A close examination of the activities of the Bulgarians reflects a paucity of contacts with Louisiana. The Bulgarians had neither office nor employees in Louisiana and transacted no business there. They did not contract to supply or service the AMSTELVOORN in Louisiana, committed no tortious conduct in Louisiana, and sent neither agent nor representative there. We find only the fact that ships built and sold by the Bulgarians made port calls in Louisiana.

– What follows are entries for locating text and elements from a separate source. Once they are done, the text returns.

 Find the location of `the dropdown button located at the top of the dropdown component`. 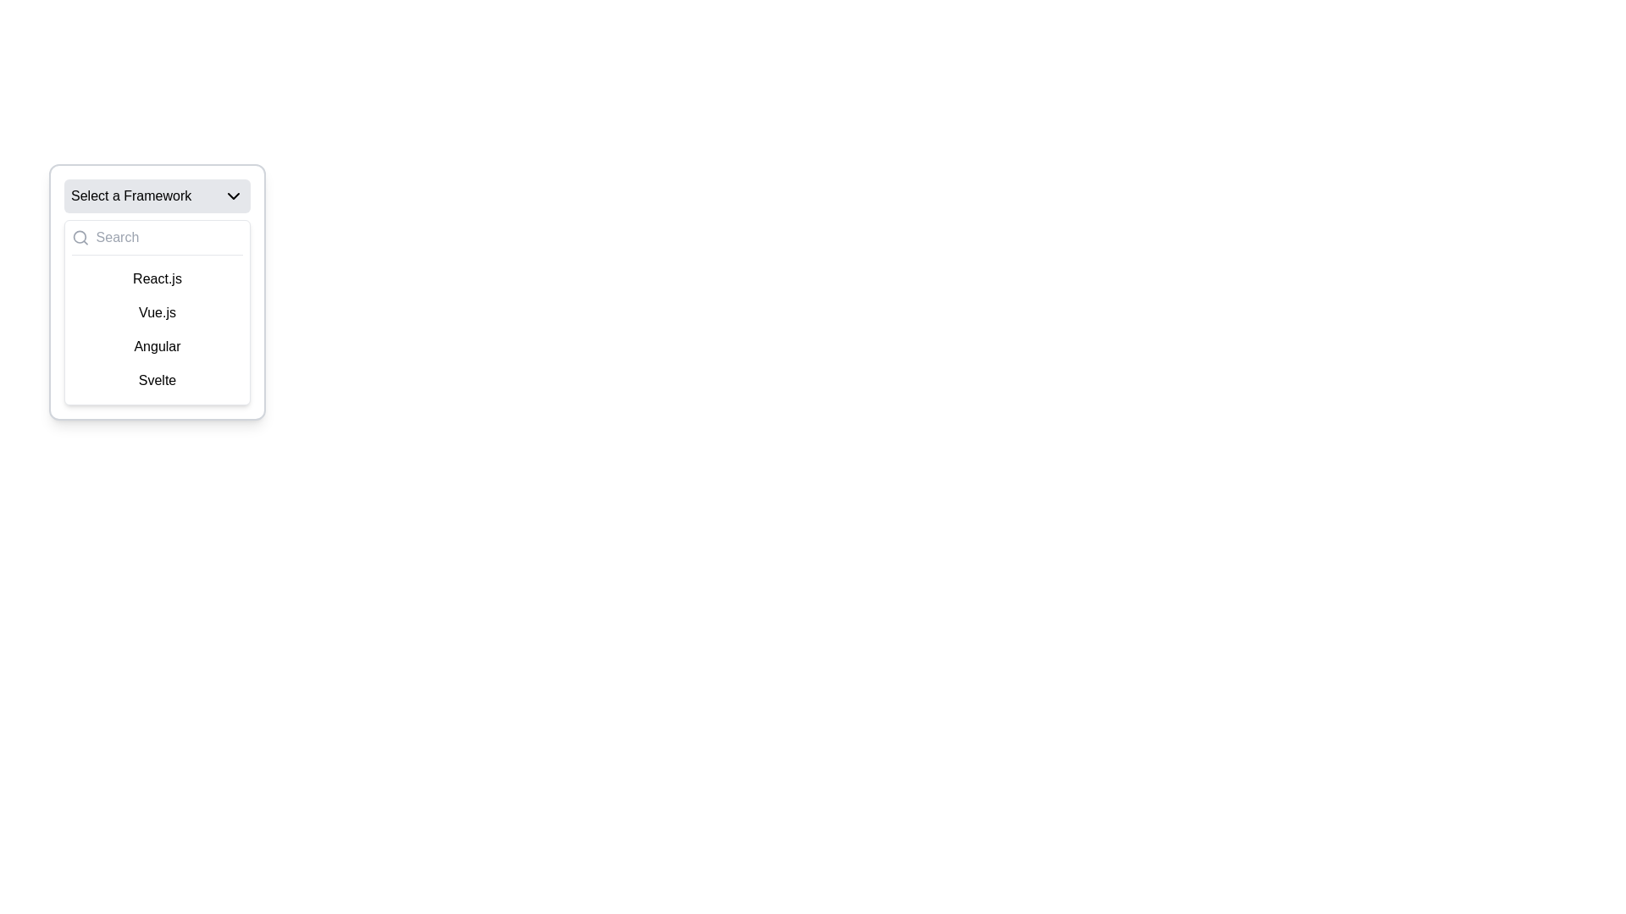

the dropdown button located at the top of the dropdown component is located at coordinates (157, 195).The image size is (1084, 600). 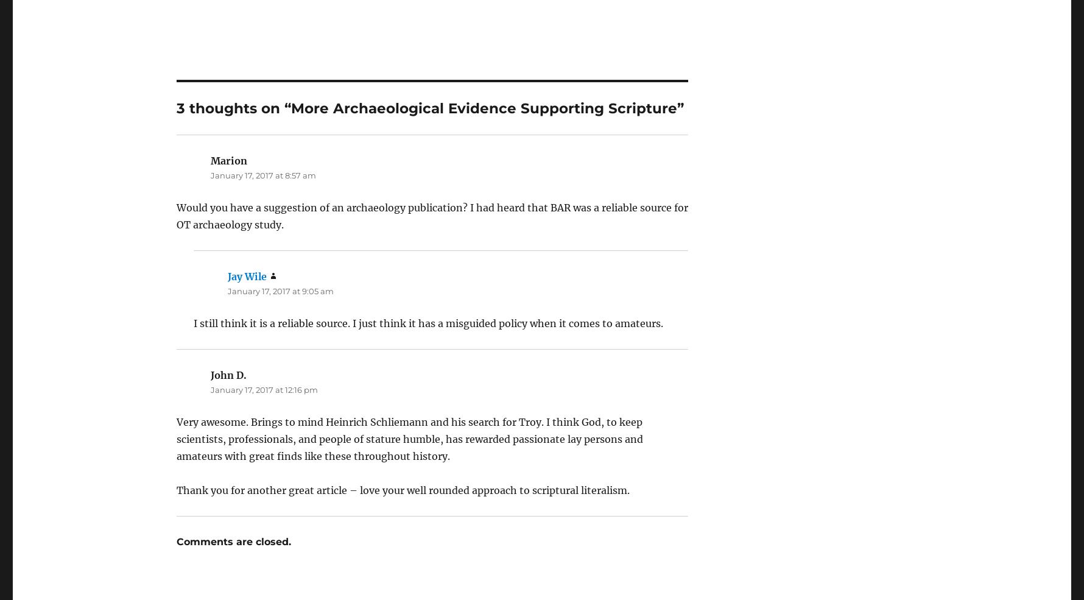 What do you see at coordinates (403, 456) in the screenshot?
I see `'Thank you for another great article – love your well rounded approach to scriptural literalism.'` at bounding box center [403, 456].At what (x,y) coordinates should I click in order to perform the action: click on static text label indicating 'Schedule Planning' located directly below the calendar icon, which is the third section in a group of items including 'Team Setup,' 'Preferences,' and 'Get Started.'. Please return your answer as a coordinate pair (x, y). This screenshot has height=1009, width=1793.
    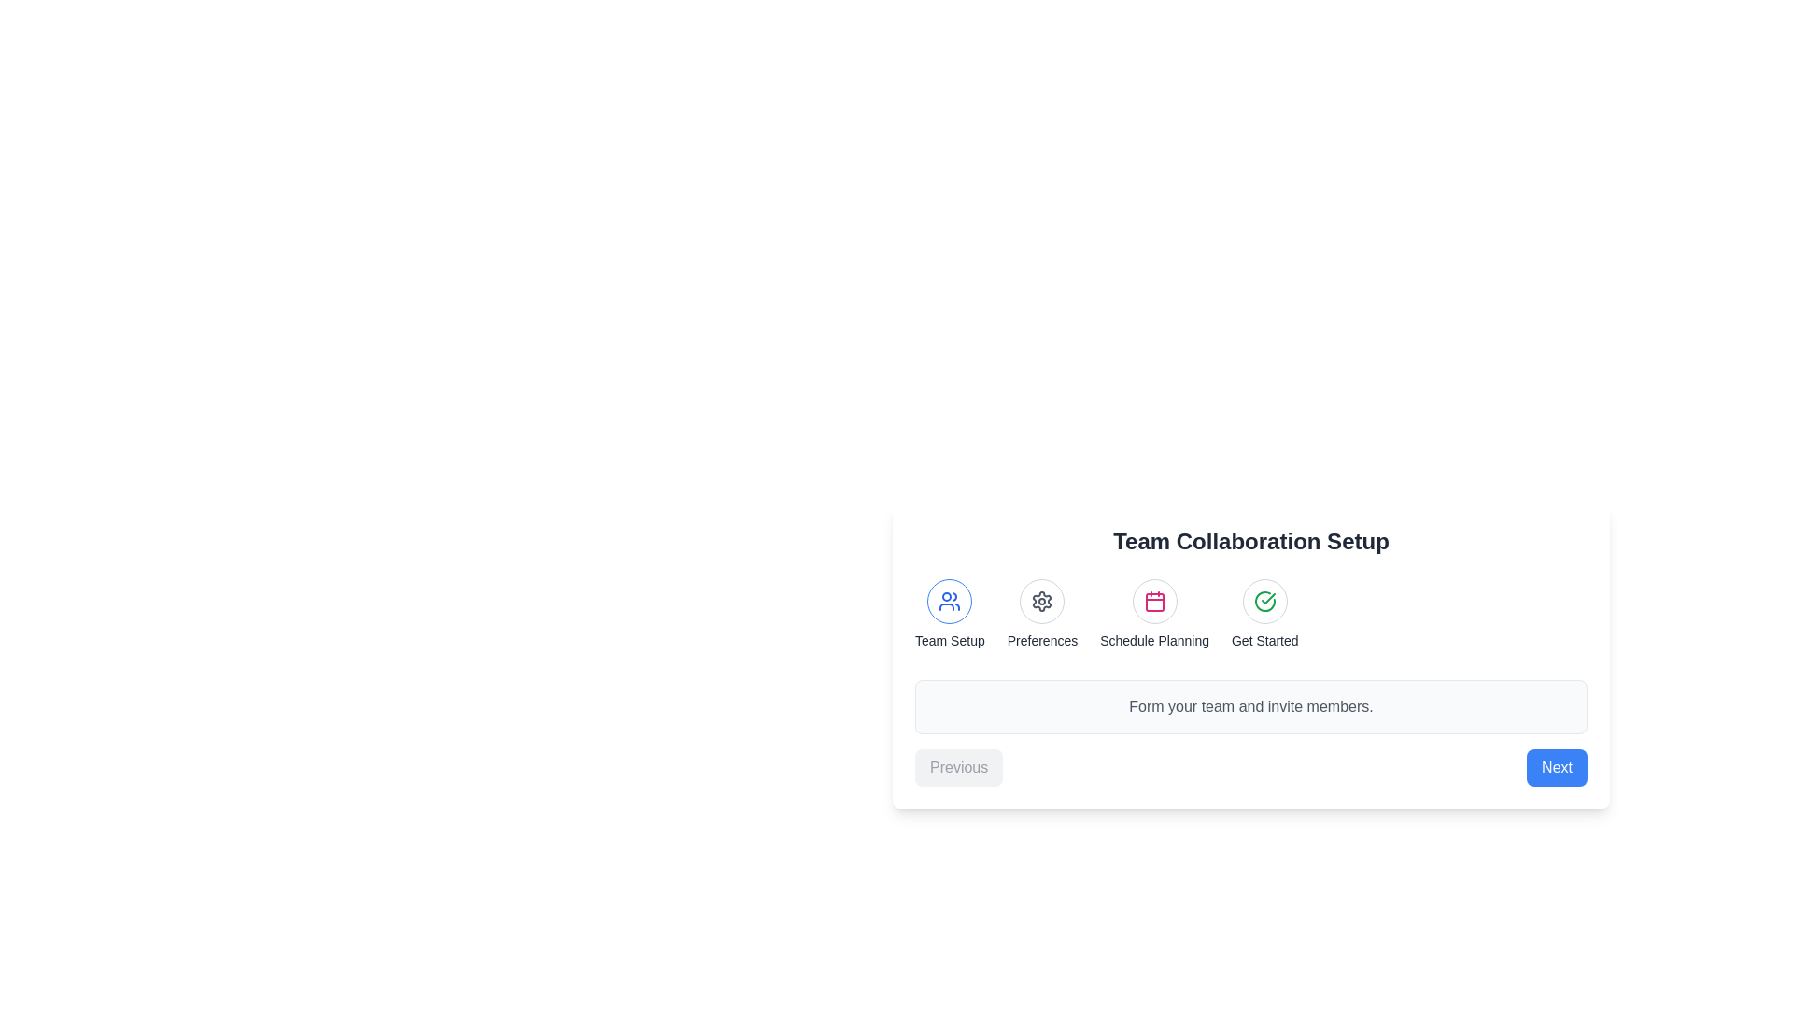
    Looking at the image, I should click on (1153, 640).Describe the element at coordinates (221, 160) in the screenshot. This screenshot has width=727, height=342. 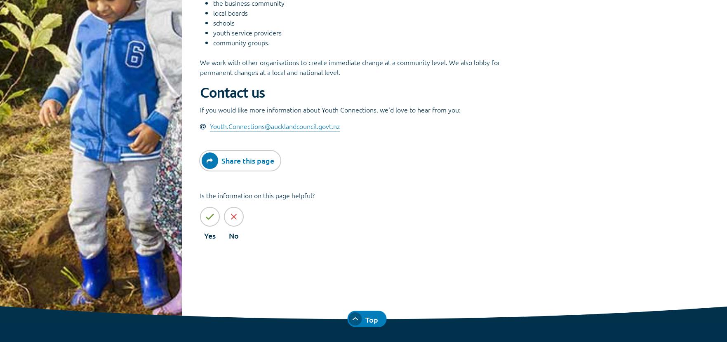
I see `'Share this page'` at that location.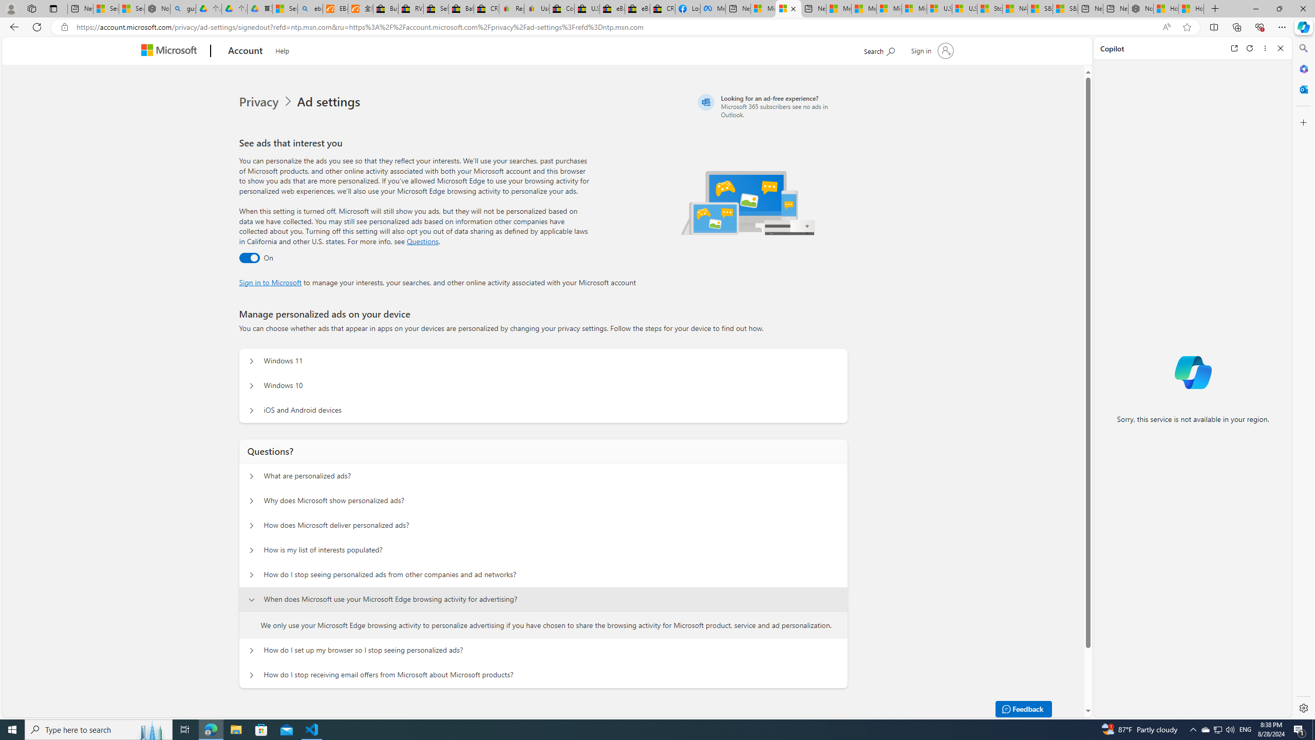 This screenshot has height=740, width=1315. Describe the element at coordinates (251, 385) in the screenshot. I see `'Manage personalized ads on your device Windows 10'` at that location.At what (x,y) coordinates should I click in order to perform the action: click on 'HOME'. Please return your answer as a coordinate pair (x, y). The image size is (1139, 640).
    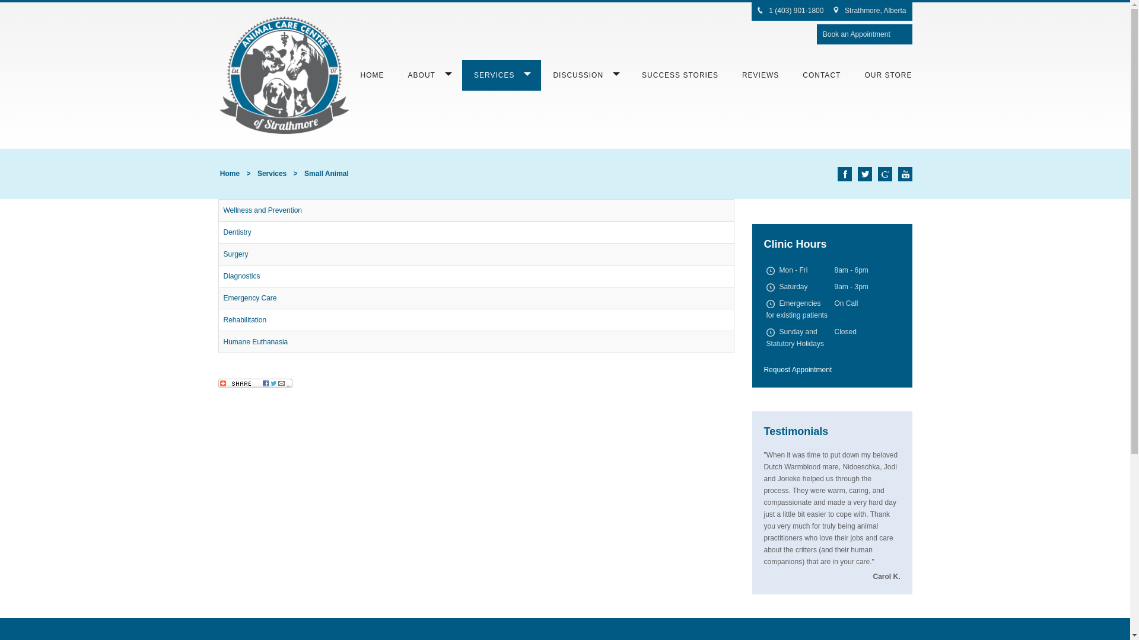
    Looking at the image, I should click on (372, 75).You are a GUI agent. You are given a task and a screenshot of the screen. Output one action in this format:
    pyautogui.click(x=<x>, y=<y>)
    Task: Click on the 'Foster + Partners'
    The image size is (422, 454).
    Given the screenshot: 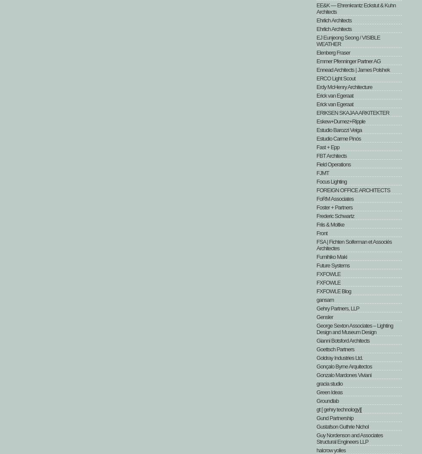 What is the action you would take?
    pyautogui.click(x=335, y=207)
    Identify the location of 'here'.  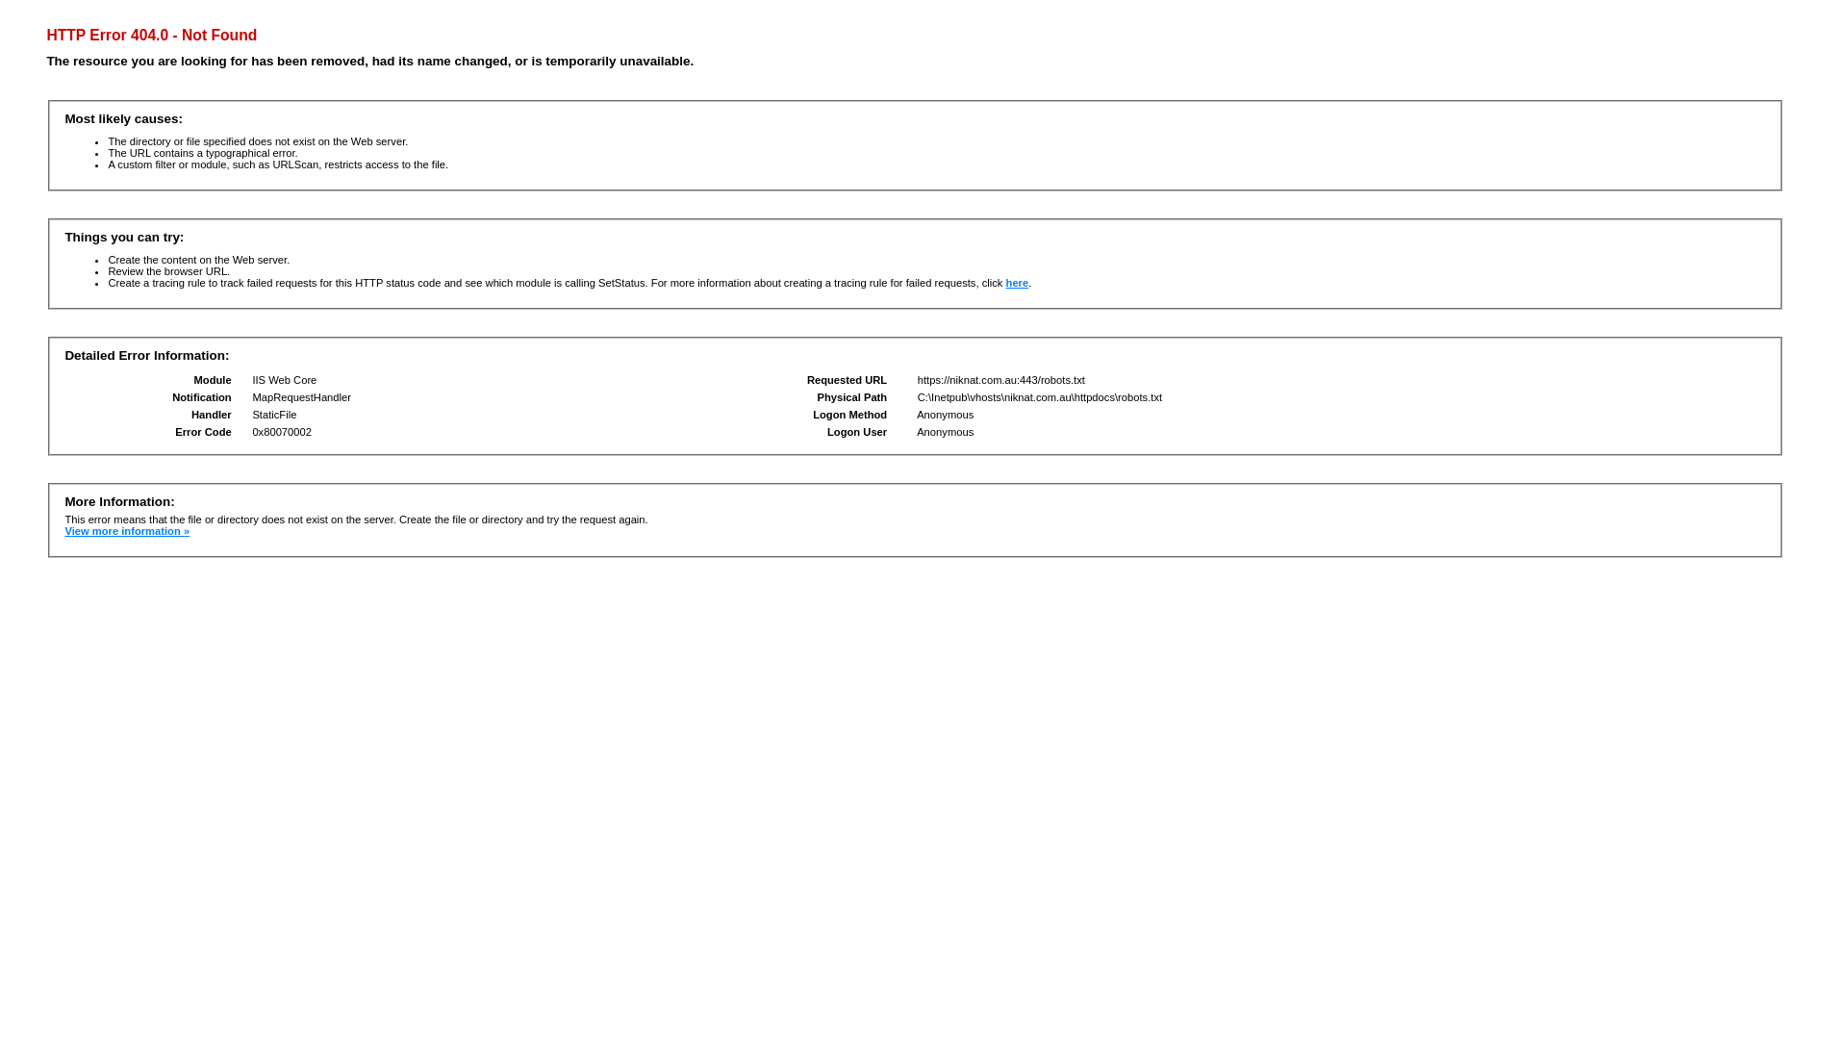
(1005, 282).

Stripped to essentials, the position of Nedlloyd is that the court had jurisdiction because the Bulgarians introduced a product, the vessel, into the stream of commerce, that its presence in Louisiana was foreseeable, and that the Bulgarians reasonably could have anticipated being haled into court in Louisiana. In proper context, that stream-of-commerce principle provides guidance for it “is designed to encompass companies that purposefully serve markets broader than the states in which its initial or direct sales are made.” Petroleum Hel*1151icopters, Inc. v. Avco Corp., 804 F.2d 1367, 1370 (5th Cir.1986).

The leading and controlling case on the subject is World Wide Volkswagen Corp. v. Woodsen, 444 U.S. 286, 100 S.Ct. 559, 62 L.Ed.2d 490 (1980). In World-Wide Volkswagen, a regional automobile distributor for the northeast United States, and a New York area automobile dealer, objected to jurisdiction when they were sued in Oklahoma for an accident involving an automobile sold by them in New York. In finding no jurisdiction, the Supreme Court held that while it was foreseeable that cars sold by the defendants might be driven to Oklahoma and be involved in accidents there, foreseeability alone did not support jurisdiction.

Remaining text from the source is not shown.